Vision: A Resource for Writers
Lazette Gifford, Editor
Holly Lisle's Vision

Writing The Breakout Novel - 
A Preview Review

By Robin Catesby

2001, Robin Catesby 

Usually it’s not a good idea to write a review of a book before you’ve read it.   Usually.  In this case, I’m going to make an exception.  Why?  Because Donald Maass’s book Writing The Breakout Novel (Writers Digest Books; ISBN: 0898799953) is not due in stores until after this month’s deadline but I know already what I want to say about it.  Three words, first off: Buy this book! 

Now for the details: Back in April, I had the great fortune to attend a weekend writing conference run by Oregon Writers Colony - a terrific local organization that sponsors superb workshops from such excellent teachers as James N. Frey, Bruce Holland Rogers and Rita Gallagher.  For our spring conference, OWC brought out New York literary agent Donald Maass.

Maass is not only a fine agent (his clients include Anne Perry, Nalo Hopkinson and James Patterson), he is also the author of 17 novels, of the excellent book The Career Novelist (Heinemann, ISBN: 0435086936) and he is currently the president of the AAR (Association of Authors Representatives.)  As we all learned that weekend, he is a superb and inspiring teacher to boot.  

What is a “breakout novel”?  Here’s what the publisher’s book description says:  “A breakout novel is one that rises out of its category -- such as literary fiction, mystery, romance, or thriller -- and hits the bestseller lists.”  Often a breakout novel will come as a complete surprise.  Anne Perry had one of these.  She’d published a number of mystery novels over the years, then suddenly on her ninth, sales shot up.  Word of mouth kicked in and like magic, she had a breakout novel.   Was this by accident?  Some fluke in the publishing world?  Or was it something within the novel -- something Anne Perry had accomplished with this one that she’d never done before?   “The stakes were higher than in any of her previous novels,” Maass told us.  Action mattered in a larger sense.  She’d tackled something deeper.  She’d “enlarged her fiction and reaped the rewards.” 

How do you know if you’re on course for a breakout novel?  Here are a few things Maass says makes a breakout premise.

Credibility -- what happens could happen to any of us.  We want to feel that a story could be real. 

 Inherent conflict -- a place or profession that has conflict already built into it. 

 Originality -- including a reversal of what we expect, a new angle on an old story, or a combination of two elements that normally would be in two different stories. 

 Last but certainly not least, gut emotional appeal. 

After our introductory session, we dove into the hands-on nitty gritty of it -- a series of exercises designed to make us explore our novels, to get us thinking about them on a deeper level.   We made lists of scene motivations and then flip-flopped them, writing from last motivation first; we defined and explored character qualities for our protagonists; we wrote moments of realization; and we found unexpected ways to weave our plots and subplots together.  In brief, we were all set on the path toward writing our own breakout novel.  

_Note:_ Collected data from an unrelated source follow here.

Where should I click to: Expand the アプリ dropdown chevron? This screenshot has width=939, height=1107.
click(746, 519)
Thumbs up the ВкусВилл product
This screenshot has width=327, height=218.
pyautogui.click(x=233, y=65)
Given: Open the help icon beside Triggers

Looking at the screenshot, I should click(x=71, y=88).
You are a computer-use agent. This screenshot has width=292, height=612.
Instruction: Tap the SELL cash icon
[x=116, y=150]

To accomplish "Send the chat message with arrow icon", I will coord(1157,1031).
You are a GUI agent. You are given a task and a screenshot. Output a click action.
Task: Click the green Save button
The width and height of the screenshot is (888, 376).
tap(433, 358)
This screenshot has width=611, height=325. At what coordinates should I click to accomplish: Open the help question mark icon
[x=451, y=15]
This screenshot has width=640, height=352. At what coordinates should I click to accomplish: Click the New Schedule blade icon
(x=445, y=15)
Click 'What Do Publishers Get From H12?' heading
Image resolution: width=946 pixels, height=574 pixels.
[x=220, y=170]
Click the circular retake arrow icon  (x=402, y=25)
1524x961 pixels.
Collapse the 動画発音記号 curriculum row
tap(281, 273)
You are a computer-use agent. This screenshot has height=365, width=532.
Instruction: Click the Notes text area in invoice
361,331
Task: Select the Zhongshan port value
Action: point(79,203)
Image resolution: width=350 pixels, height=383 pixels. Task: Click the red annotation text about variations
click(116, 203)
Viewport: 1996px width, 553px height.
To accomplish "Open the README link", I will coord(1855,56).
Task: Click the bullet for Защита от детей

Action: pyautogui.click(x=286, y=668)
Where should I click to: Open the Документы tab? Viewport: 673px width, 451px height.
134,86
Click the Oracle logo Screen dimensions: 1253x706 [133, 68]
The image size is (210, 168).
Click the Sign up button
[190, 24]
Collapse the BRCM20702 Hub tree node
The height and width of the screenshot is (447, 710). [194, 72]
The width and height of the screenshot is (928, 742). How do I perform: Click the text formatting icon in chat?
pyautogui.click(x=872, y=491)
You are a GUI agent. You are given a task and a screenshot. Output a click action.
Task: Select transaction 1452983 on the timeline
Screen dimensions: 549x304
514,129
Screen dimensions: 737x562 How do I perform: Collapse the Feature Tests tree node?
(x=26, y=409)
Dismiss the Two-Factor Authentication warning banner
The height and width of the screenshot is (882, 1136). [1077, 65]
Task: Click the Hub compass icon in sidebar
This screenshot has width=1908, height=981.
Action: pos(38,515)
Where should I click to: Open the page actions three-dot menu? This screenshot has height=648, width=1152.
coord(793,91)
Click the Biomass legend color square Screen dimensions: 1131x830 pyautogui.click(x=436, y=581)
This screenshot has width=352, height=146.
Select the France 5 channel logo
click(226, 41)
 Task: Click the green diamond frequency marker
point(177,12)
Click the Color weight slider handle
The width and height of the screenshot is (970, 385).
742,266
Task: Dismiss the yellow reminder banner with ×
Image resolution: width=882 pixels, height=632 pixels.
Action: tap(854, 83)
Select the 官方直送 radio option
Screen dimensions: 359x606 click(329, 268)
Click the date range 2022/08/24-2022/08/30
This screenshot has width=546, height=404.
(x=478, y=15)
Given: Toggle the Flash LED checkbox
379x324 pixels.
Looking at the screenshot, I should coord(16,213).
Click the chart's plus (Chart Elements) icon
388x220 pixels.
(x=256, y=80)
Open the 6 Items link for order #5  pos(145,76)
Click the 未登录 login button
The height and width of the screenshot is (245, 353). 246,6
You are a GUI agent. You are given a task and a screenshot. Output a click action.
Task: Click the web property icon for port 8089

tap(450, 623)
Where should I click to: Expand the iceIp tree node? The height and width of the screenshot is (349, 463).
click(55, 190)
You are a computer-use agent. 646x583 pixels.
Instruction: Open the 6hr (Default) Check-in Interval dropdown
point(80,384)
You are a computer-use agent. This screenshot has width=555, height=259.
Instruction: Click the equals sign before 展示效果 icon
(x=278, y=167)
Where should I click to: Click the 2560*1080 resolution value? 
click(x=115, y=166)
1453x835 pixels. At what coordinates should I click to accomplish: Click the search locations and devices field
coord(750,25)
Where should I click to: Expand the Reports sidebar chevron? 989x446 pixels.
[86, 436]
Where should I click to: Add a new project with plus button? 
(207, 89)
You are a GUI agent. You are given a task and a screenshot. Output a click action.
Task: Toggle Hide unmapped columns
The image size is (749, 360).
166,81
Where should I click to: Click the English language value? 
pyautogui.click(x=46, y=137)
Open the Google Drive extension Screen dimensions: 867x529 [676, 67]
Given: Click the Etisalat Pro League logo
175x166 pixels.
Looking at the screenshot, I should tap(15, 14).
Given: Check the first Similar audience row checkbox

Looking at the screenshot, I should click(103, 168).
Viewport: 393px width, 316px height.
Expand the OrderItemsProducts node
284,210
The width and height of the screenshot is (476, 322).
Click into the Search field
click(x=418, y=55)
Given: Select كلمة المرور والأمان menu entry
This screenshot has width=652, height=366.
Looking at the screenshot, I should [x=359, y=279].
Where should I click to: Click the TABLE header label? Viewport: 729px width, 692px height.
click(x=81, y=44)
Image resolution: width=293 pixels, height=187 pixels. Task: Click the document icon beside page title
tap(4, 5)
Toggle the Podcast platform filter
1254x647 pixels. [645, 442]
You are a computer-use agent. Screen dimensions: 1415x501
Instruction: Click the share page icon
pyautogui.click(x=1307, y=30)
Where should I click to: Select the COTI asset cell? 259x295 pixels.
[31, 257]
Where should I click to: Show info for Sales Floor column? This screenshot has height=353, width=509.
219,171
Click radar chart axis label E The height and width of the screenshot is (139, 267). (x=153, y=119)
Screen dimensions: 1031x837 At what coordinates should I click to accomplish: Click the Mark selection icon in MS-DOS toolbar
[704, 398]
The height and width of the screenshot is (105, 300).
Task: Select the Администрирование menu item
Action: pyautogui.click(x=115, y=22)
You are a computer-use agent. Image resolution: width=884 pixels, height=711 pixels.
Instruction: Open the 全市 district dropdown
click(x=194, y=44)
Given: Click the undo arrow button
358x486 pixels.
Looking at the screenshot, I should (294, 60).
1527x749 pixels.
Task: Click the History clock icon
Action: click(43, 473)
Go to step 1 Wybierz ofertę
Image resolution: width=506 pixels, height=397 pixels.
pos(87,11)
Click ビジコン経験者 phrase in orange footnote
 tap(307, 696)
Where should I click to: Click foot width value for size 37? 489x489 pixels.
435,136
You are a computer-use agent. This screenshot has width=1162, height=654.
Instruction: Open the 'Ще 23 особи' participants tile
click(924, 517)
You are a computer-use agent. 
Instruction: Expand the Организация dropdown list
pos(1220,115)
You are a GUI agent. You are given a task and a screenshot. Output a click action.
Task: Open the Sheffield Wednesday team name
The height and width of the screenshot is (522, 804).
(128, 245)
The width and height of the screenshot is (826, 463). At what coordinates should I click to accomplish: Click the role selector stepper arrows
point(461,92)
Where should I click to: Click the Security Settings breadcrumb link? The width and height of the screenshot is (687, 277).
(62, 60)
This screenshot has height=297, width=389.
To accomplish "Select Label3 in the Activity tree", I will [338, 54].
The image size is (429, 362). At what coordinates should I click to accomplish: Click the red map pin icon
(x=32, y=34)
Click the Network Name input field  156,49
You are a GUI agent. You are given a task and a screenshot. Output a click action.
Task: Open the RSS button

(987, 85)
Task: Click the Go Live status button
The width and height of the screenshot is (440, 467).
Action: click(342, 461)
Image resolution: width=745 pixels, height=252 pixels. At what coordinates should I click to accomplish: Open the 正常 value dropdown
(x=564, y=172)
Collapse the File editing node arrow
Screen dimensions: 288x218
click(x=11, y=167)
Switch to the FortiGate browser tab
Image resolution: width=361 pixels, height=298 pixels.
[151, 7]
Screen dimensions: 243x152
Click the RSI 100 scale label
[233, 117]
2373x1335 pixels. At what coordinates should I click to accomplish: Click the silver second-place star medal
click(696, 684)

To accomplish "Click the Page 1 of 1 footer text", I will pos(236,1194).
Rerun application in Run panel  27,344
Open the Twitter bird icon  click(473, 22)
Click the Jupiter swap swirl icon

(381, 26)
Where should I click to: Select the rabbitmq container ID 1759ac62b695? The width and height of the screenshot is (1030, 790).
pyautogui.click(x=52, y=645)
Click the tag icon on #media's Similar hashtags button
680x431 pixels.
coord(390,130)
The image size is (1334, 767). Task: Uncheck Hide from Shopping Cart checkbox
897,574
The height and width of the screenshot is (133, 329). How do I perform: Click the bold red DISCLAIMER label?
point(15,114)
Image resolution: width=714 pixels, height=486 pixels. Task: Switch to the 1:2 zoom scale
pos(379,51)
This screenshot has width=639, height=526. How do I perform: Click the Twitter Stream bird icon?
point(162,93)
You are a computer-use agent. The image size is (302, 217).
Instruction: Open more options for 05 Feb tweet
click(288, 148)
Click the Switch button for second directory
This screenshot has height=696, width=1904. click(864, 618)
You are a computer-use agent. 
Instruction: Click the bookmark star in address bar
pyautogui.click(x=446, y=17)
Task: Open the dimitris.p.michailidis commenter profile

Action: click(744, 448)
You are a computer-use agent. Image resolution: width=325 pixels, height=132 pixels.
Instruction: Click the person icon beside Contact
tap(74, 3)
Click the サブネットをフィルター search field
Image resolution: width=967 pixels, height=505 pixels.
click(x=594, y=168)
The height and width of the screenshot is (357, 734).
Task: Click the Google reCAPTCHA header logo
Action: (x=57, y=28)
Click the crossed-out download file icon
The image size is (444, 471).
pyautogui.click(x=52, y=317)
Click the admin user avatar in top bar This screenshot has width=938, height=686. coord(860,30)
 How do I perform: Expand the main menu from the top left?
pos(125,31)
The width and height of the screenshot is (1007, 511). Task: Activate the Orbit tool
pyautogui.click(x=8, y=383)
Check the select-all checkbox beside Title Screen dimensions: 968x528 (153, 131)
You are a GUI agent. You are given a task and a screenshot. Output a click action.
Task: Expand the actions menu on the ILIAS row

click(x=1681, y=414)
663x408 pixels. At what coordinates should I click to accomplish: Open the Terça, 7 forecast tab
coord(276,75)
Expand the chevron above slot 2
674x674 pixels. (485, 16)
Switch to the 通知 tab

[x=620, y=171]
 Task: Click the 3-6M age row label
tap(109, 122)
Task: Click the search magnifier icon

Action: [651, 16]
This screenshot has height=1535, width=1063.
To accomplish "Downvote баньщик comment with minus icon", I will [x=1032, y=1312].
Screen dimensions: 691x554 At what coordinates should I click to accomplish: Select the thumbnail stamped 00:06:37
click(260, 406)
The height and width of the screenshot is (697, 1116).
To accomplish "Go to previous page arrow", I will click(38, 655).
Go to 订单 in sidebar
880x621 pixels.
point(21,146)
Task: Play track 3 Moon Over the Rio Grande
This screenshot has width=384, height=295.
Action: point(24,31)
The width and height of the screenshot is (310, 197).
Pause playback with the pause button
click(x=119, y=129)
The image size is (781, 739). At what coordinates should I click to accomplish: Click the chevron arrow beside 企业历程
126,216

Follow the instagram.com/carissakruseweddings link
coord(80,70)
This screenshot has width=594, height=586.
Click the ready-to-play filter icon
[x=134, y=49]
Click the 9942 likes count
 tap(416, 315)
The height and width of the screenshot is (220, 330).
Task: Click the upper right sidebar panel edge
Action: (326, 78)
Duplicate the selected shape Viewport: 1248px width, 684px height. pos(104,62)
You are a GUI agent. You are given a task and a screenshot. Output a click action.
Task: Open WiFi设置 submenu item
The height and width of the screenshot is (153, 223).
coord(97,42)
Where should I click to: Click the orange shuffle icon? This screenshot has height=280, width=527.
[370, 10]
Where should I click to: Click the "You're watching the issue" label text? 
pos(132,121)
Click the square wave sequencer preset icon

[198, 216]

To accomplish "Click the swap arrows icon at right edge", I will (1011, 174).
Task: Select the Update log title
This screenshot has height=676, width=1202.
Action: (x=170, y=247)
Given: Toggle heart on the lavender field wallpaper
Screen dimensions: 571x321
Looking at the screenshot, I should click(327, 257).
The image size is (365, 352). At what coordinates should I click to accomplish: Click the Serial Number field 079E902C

As Maass told us at the workshop, the breakout novel is not necessarily a one-time career event, but a way of looking at fiction: delve deeper, think harder, revise more.  Say no to merely being good enough to be published. Commit to quality. 

The commitment to quality was clear throughout the workshop.  It’s what makes Maass such an excellent and sought-after agent  (and so hard to land!).  I’ve no doubt that if Writing The Breakout Novel is anything like this superb workshop, inspired and energized novelists will soon be breaking out all over.